Work to be completed >>
Change "Great Project" to "Small Project" in the part of the records that opens with the line containing "Where should I click to: Open" and closes with the line containing "Action: 423,25". Write out only that part, with nothing else altered.
* * *
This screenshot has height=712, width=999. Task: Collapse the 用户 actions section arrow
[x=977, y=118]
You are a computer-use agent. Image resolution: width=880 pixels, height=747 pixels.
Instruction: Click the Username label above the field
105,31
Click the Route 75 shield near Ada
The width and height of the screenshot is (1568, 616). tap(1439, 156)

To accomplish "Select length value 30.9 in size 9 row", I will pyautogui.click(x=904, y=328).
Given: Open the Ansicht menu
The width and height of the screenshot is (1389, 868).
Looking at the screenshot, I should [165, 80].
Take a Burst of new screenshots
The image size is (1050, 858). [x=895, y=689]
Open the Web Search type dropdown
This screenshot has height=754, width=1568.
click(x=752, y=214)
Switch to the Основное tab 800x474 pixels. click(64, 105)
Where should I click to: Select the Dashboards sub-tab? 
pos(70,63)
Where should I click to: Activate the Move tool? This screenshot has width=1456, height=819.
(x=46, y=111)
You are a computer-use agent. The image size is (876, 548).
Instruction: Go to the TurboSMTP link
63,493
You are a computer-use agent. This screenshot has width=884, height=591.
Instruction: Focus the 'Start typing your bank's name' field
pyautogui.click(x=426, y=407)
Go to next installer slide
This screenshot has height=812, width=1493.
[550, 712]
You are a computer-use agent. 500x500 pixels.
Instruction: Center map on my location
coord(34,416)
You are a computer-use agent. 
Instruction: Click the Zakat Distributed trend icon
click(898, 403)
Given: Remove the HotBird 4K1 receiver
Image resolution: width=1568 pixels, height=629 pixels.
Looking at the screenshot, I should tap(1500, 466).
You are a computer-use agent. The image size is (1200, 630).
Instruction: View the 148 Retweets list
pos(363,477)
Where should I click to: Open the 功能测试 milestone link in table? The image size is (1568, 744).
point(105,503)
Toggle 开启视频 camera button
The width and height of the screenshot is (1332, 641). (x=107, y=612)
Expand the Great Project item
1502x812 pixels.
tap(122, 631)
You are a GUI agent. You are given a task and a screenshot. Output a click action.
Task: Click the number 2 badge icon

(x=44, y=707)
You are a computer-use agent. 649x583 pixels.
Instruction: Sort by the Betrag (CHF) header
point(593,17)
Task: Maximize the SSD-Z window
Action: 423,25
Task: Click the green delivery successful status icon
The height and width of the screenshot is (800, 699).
* * *
Final result >>
Where should I click to: Open the 功能测试 milestone link in table? The image size is (1568, 744).
point(105,503)
Toggle 开启视频 camera button
The width and height of the screenshot is (1332, 641). (x=107, y=612)
Expand the Small Project item
1502x812 pixels.
tap(122, 631)
You are a GUI agent. You are given a task and a screenshot. Output a click action.
Task: Click the number 2 badge icon

(x=44, y=707)
You are a computer-use agent. 649x583 pixels.
Instruction: Sort by the Betrag (CHF) header
point(593,17)
Task: Maximize the SSD-Z window
Action: 423,25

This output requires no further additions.